Highly thermo-stable mesoporous catalyst Pt/BaCO 3–Al 2O 3 used for efficient NO x storage and desulfation: Comparison with conventional impregnated catalyst

Abstract

A mesoporous NSR catalyst Pt/BaCO 3–Al 2O 3 was synthesized by using tri-block copolymer P123 as template. Systematic comparative studies on the structural and catalytic performance between the mesoporous catalyst and the conventional impregnated one were performed. N 2 physisorption, XRD, TPD were employed for their structural characterization. In situ DRIFTS, TPR, TEM were used for investigation of the catalytic behaviors for NO x and SO x sorption, as well as desulfation. The results of structural characterization show that mesoporous Pt/BaCO 3–Al 2O 3 exhibits high surface area (261 m 2 g −1 after calcination at 600 °C), uniform pore size with a diameter of ca. 5 nm and high thermal stability up to 800 °C. The Ba-containing species are highly dispersed in three-dimensions and strongly interacted with Al 2O 3, and all the BaCO 3 presents as LT-BaCO 3 (BaCO 3 with low thermal stability). By contrast, most of the Ba species in the impregnated sample exist predominantly as HT-BaCO 3 (BaCO 3 with high thermal stability) and are enriched on the surface.
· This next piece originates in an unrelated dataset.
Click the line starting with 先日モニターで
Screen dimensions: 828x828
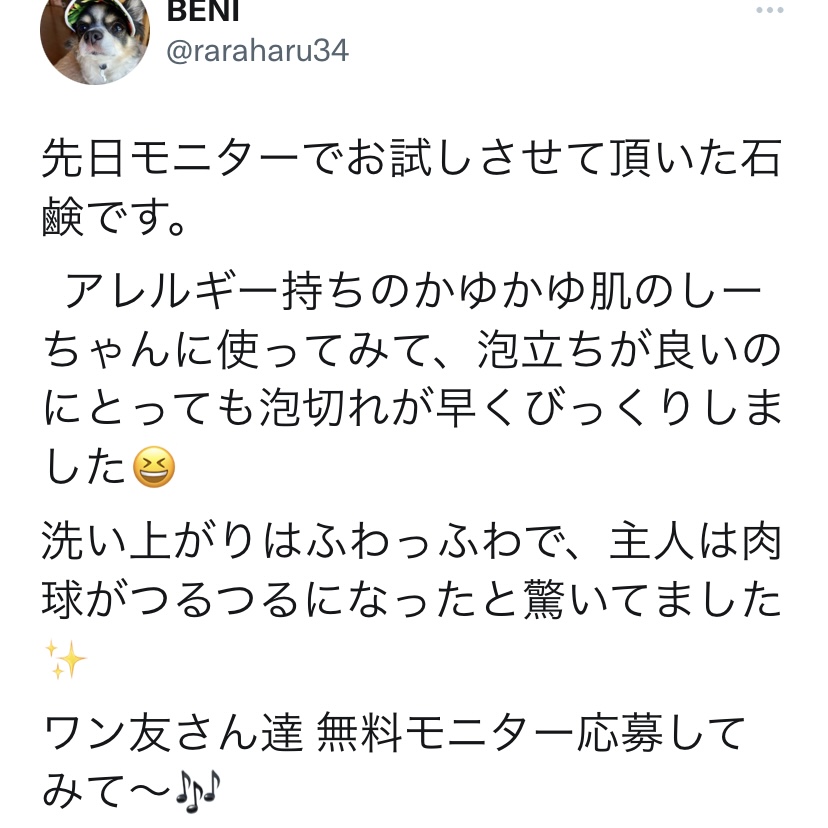pos(412,158)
As a result, the mesoporous sample possesses great advantages in serving as NSR catalysts, such as enhanced NO x trapping ability, lower sulfation degree, and higher desulfation extent, as compared with the impregnated one. In addition, after NO x and SO x sorption, no bulk phases of barium nitrates and sulfates were observed in the mesoporous catalyst, while they are evidently formed on the impregnated one. In a word, the mesoporous structure is of great significance in achieving high dispersion of barium species and better performance for NO x storage and regeneration of the catalyst.